## START INFORMATION SHOWN
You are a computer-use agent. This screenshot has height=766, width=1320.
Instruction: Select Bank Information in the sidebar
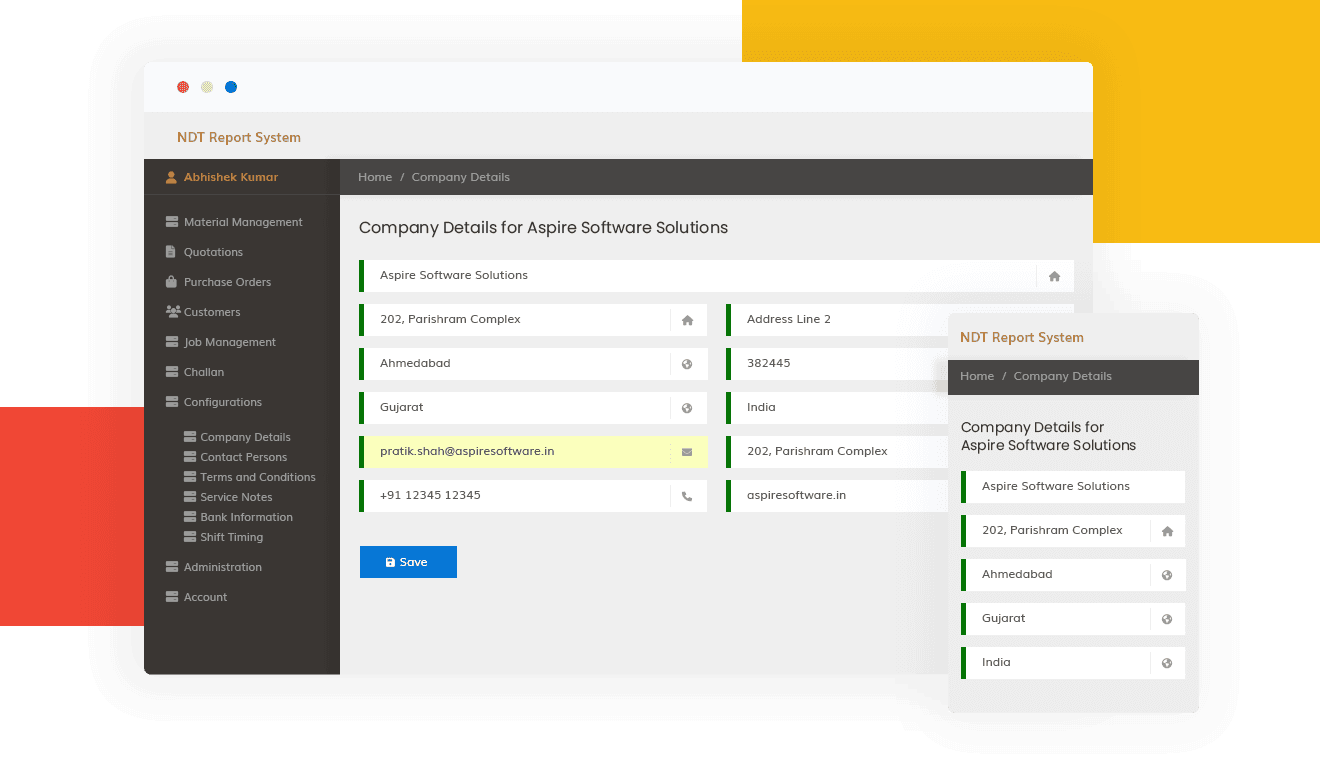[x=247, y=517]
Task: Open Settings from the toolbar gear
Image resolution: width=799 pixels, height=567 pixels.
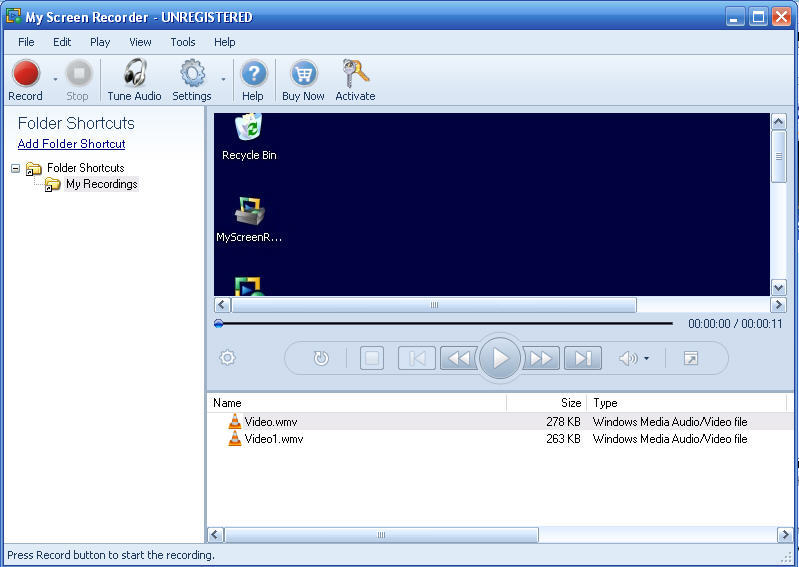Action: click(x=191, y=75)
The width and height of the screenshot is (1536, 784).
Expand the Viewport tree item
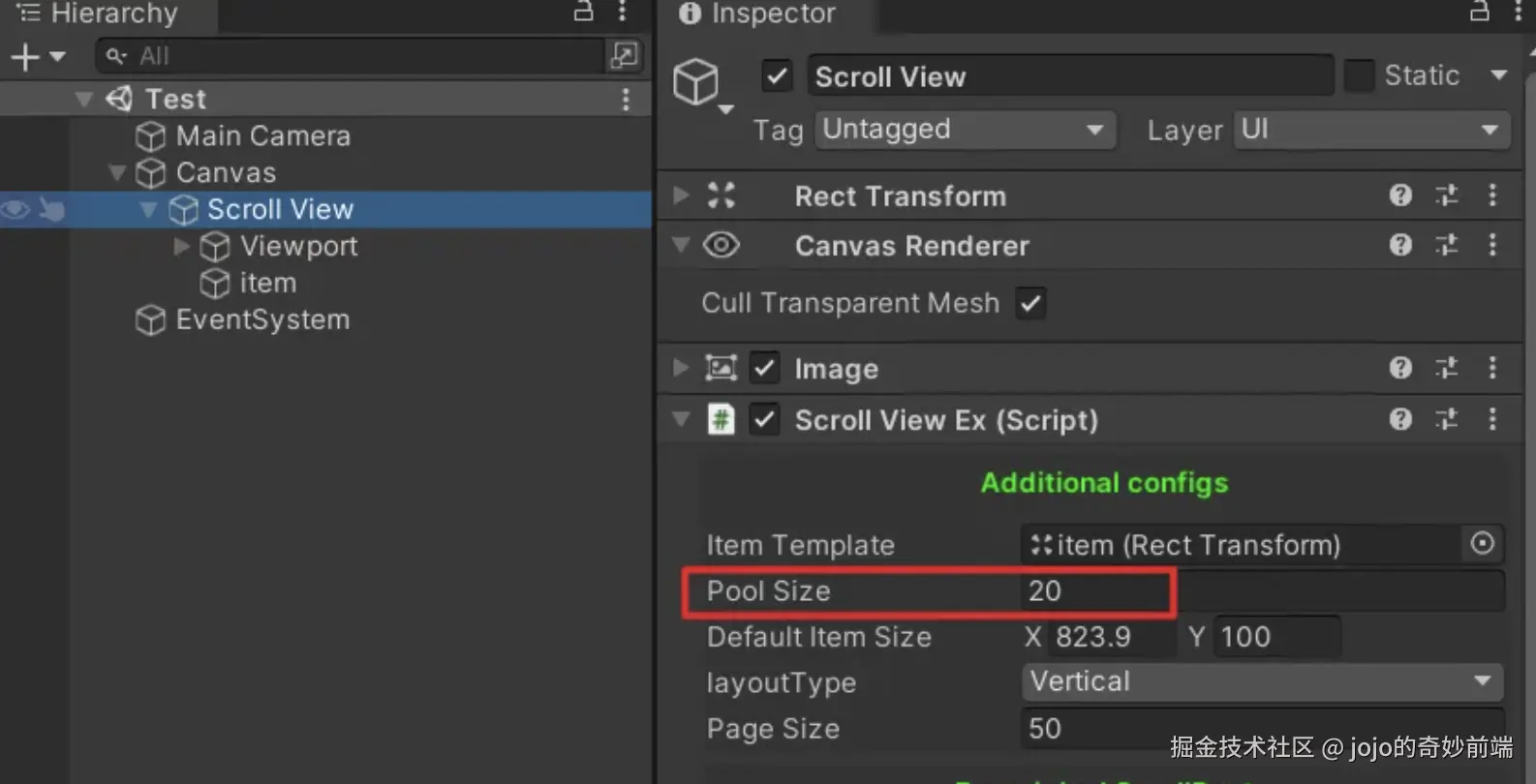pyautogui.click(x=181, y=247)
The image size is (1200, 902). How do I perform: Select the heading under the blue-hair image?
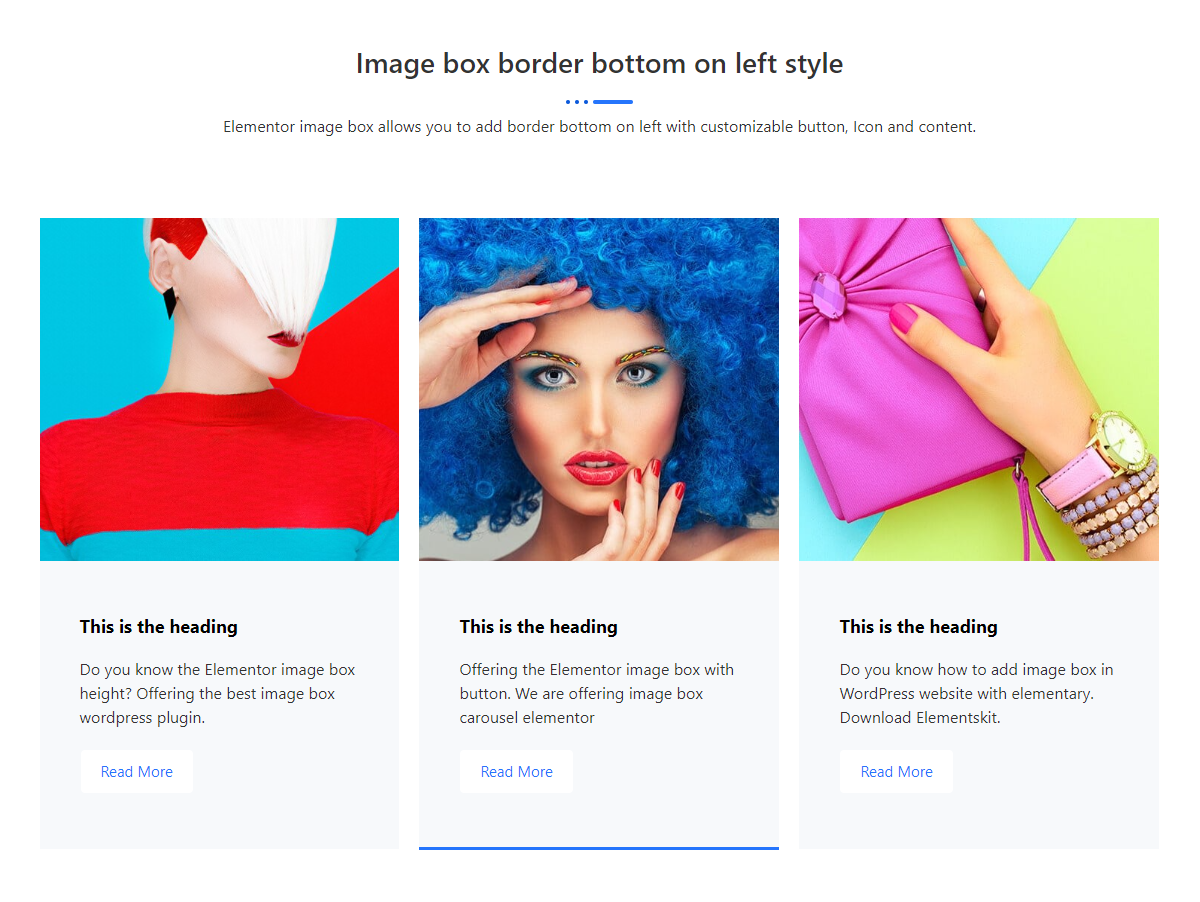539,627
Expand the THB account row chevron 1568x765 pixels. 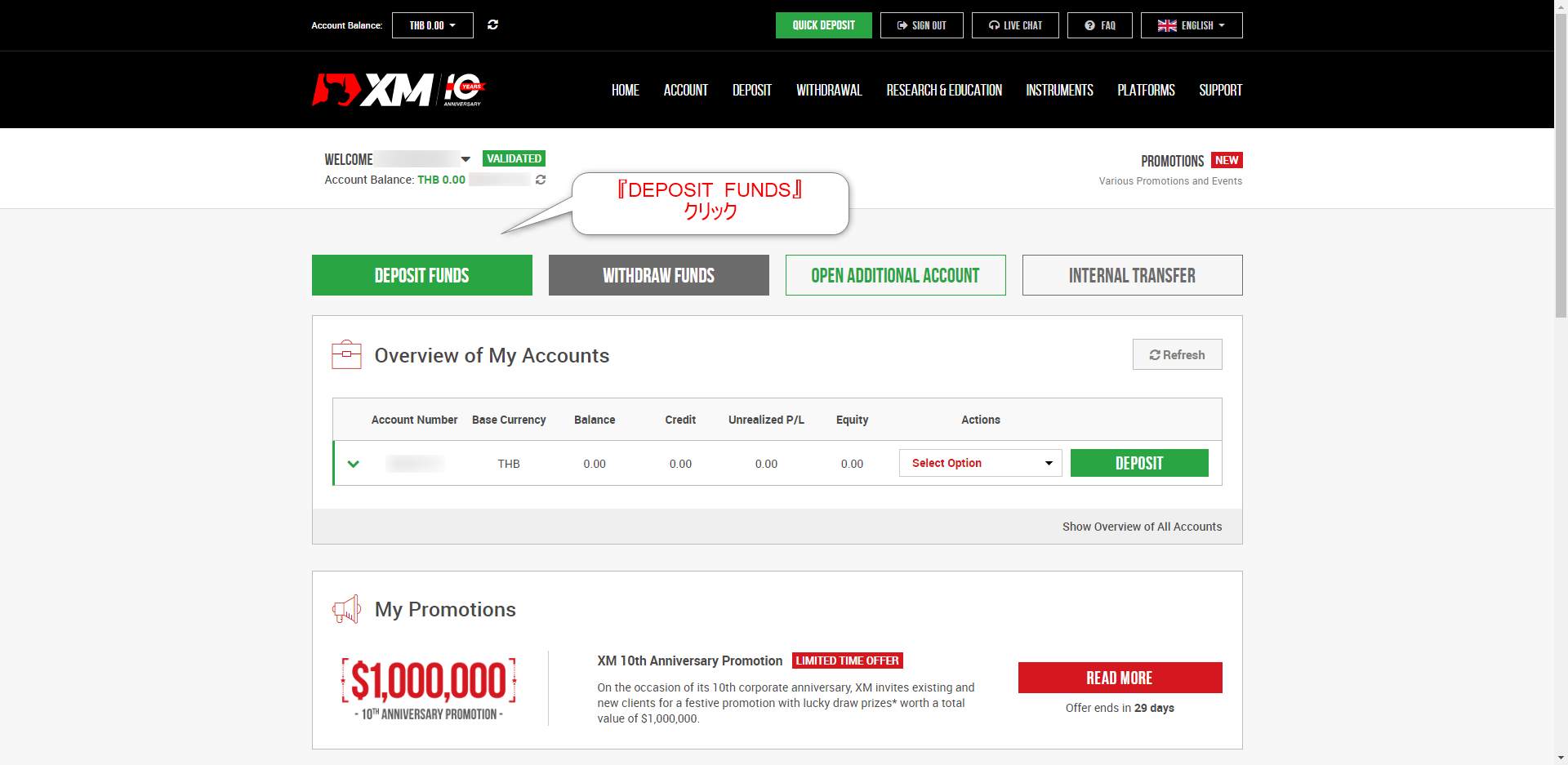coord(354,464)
## END INFORMATION SHOWN
**OBJECTIVE**
Could you restate the lines from the line with "Task: Open Settings from the toolbar gear" up to and including the line with "pyautogui.click(x=181, y=247)", adding 146 to every number in the answer coordinates and leaving out the pictures?

**SOLUTION TO THE EXERCISE**
Task: Open Settings from the toolbar gear
Image resolution: width=799 pixels, height=567 pixels.
Action: click(x=337, y=221)
The width and height of the screenshot is (1536, 784).
Expand the Viewport tree item
pyautogui.click(x=327, y=393)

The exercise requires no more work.